Goodkind has a laudable knack for confounding your expectations. At one point (I don't want to say where because I just cannot spoil it), Richard ends up in the clutches of the astonishing Mistress Denna, a leather-clad "Mord-Sith". I think it's safe to say there's not a dominatrix living today, even in the most perverse dens of iniquity of Amsterdam or Pat Pong, with this woman's penchant for inflicting pain. Yet the way in which Goodkind builds Richard's relationship to her is so unexpected and yet works so beautifully, all the while propelling the novel's plot pell mell towards its conclusion, that it smacks of real inspiration. Sure, some readers will think the whole thing is just Goodkind's vicarious indulgence in some sort of personal BDSM fantasy — but that isn't to say it doesn't add a crackling tension, both dramatic and erotic, to the story.

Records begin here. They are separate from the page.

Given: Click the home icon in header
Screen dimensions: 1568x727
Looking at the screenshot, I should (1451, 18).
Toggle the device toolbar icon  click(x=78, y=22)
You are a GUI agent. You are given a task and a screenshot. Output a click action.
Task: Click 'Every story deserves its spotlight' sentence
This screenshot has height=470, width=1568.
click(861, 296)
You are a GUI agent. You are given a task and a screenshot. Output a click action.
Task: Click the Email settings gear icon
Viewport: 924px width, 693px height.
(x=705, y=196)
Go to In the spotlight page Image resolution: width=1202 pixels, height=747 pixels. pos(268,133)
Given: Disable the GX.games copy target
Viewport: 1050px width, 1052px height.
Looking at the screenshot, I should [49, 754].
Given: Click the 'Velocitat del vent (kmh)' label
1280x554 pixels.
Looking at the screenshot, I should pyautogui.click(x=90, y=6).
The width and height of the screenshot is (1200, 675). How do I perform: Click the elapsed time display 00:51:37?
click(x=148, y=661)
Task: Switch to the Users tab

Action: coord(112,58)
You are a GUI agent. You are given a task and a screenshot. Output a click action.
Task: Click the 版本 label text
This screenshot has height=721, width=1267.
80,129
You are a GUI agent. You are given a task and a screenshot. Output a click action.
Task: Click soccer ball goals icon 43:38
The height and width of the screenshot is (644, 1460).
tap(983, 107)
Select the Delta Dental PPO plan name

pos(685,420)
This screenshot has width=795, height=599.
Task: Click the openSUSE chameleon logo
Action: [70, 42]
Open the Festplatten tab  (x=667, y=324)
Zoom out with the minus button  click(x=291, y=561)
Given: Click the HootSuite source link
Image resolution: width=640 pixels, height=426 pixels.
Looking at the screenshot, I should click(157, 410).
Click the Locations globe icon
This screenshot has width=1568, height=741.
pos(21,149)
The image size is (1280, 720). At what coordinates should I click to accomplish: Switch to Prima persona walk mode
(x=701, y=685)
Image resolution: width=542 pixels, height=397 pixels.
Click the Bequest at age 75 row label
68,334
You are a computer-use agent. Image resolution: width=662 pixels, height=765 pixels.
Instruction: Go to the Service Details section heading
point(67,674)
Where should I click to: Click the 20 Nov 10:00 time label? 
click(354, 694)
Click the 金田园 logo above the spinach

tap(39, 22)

There are problems of unevenness of tone, not surprising in a book this big. It is difficult at times to reconcile the novel's grisly scenes of sadism with some of its quainter and more traditional elements, such as talking wolves and dragons. And, though in most cases I admired Goodkind's handling of character, there were scenes I found uncomfortably manipulative, such as those in a subplot featuring an adorable little orphan named Rachel, and even in a few of the Mistress Danna passages. The violence gets a bit excessive after a certain point.
Also, you might very well wonder how a charismatic ruler with an unsubtle name like "Darken" could pull the wool over anybody....
But on the whole, this is a surprising, ambitious work of adult fantasy that amply rewards readers willing to ignore its size and shortcomings and give it a fair hearing. (If you don't see yourself granting those indulgences, stay far away.) At this point there's sufficient reason to hope that Goodkind will get better, and his Sword of Truth get sharper. And as a reviewer, it's always nice to be reminded of the Critic's First Rule: that just because many novels in a particular genre suck doesn't mean they all do.